Factors and molecules that could impact cell differentiation in the embryo generated by nuclear transfer.

Abstract

Somatic cell nuclear transfer is a technique to create an embryo using an enucleated oocyte and a donor nucleus. Nucleus of somatic cells must be reprogrammed in order to participate in normal development within an enucleated egg. Reprogramming refers to the erasing and remodeling of cellular epigenetic marks to a lower differentiation state. Somatic nuclei must be reprogrammed by factors in the oocyte cytoplasm to a rather totipotent state since the reconstructed embryo must initiate embryo development from the one cell stage to term. In embryos reconstructed by nuclear transfer, the donor genetic material must respond to the cytoplasmic environment of the cytoplast and recapitulate this normal developmental process. Enucleation is critically important for cloning efficiency because may affect the ultrastructure of the remaining cytoplast, thus resulting in a decline or destruction of its cellular compartments.
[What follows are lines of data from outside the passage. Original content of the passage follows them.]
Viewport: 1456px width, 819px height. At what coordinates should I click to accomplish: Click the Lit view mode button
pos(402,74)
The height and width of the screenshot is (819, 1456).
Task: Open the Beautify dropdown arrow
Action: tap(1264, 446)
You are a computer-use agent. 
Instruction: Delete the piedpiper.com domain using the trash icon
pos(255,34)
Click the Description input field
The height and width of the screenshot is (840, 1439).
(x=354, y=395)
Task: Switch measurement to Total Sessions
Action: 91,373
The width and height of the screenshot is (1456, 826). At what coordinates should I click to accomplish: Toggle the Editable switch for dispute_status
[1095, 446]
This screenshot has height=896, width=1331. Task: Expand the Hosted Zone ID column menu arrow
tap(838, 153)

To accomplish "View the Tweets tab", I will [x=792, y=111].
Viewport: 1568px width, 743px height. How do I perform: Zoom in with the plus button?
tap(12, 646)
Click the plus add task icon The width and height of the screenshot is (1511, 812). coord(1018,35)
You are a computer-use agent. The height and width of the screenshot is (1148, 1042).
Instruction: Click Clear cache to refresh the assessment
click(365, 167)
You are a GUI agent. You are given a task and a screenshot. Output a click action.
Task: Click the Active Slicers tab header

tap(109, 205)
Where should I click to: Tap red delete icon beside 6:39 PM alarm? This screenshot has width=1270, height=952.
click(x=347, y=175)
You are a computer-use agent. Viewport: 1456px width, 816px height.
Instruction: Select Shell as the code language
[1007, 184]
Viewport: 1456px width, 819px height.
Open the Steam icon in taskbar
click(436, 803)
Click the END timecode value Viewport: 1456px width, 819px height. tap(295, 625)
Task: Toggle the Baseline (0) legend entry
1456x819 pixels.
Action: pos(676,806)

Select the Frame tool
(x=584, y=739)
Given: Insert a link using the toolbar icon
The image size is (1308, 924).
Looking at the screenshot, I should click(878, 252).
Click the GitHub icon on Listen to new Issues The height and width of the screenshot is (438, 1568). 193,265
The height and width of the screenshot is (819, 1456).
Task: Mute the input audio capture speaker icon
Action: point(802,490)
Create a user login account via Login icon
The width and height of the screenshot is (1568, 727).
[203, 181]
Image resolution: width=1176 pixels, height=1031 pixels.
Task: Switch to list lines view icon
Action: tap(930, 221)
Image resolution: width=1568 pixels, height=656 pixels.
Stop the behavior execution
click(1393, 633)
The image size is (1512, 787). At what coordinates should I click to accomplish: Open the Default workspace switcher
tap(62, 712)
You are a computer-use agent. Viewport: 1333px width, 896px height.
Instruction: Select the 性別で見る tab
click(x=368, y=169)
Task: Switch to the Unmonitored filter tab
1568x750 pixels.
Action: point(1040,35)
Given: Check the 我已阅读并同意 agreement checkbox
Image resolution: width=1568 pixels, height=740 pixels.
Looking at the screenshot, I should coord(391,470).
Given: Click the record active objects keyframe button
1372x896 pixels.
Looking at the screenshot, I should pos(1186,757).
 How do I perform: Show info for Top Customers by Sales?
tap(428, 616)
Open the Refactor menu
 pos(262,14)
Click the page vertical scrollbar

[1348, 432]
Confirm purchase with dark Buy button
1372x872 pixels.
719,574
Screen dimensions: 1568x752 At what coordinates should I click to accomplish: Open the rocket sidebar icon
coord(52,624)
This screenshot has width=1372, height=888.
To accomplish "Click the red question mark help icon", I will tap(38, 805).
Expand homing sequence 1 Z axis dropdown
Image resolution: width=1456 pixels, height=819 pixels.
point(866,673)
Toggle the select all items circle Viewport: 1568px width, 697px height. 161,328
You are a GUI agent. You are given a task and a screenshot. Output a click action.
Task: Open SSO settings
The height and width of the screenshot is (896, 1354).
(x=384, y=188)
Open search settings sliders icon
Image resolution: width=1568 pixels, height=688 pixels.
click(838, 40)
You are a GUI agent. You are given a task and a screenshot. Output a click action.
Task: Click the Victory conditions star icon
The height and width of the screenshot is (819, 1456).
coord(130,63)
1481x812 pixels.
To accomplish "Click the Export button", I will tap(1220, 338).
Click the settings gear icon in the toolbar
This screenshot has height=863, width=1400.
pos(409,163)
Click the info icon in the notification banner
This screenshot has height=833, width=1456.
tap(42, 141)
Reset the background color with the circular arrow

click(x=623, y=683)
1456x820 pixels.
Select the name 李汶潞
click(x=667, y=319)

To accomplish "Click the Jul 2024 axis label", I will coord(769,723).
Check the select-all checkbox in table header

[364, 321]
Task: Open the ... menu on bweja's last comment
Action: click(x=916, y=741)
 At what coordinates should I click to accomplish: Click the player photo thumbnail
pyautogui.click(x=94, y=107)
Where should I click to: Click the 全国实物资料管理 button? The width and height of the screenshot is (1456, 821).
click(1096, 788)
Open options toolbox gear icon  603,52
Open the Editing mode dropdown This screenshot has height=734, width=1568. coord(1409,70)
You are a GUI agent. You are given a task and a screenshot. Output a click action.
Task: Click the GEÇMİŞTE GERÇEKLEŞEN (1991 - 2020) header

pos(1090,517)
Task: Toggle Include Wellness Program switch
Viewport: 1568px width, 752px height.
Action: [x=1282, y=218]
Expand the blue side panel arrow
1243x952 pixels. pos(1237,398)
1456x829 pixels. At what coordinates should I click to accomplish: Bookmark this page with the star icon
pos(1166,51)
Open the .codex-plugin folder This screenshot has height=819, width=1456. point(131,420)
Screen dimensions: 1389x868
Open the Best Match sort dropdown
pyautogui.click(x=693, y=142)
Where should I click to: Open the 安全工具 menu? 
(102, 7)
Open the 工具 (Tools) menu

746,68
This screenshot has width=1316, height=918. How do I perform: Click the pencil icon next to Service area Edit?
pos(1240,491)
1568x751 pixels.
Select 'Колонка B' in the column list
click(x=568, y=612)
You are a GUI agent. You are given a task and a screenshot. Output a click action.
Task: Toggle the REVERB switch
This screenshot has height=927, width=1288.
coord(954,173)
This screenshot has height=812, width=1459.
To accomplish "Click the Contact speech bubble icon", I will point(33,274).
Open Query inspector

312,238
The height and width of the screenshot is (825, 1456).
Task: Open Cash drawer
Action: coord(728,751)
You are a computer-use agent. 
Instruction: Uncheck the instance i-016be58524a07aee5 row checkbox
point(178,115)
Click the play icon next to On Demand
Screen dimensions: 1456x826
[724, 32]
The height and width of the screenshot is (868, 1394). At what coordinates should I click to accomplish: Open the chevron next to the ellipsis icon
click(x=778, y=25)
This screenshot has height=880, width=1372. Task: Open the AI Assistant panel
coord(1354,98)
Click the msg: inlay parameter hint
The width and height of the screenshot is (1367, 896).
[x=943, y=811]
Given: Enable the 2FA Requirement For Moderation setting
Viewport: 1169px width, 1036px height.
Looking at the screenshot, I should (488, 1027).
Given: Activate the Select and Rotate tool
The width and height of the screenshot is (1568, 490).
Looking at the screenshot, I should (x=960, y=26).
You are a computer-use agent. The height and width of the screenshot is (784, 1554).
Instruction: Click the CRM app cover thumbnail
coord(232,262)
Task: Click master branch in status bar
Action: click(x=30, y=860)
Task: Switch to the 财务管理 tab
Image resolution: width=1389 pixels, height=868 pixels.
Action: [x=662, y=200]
Nonetheless, the effects of in vitro culturing are yet to be fully understood. In vitro oocyte maturation can affect the abundance of specific transcripts and are likely to deplete the developmental competence. The epigenetic modifications established during cellular differentiation are a major factor determining this low efficiency as they act as epigenetic barriers restricting reprogramming of somatic nuclei. In this review we discuss some factors that could impact cell differentiation in embryo generated by nuclear transfer.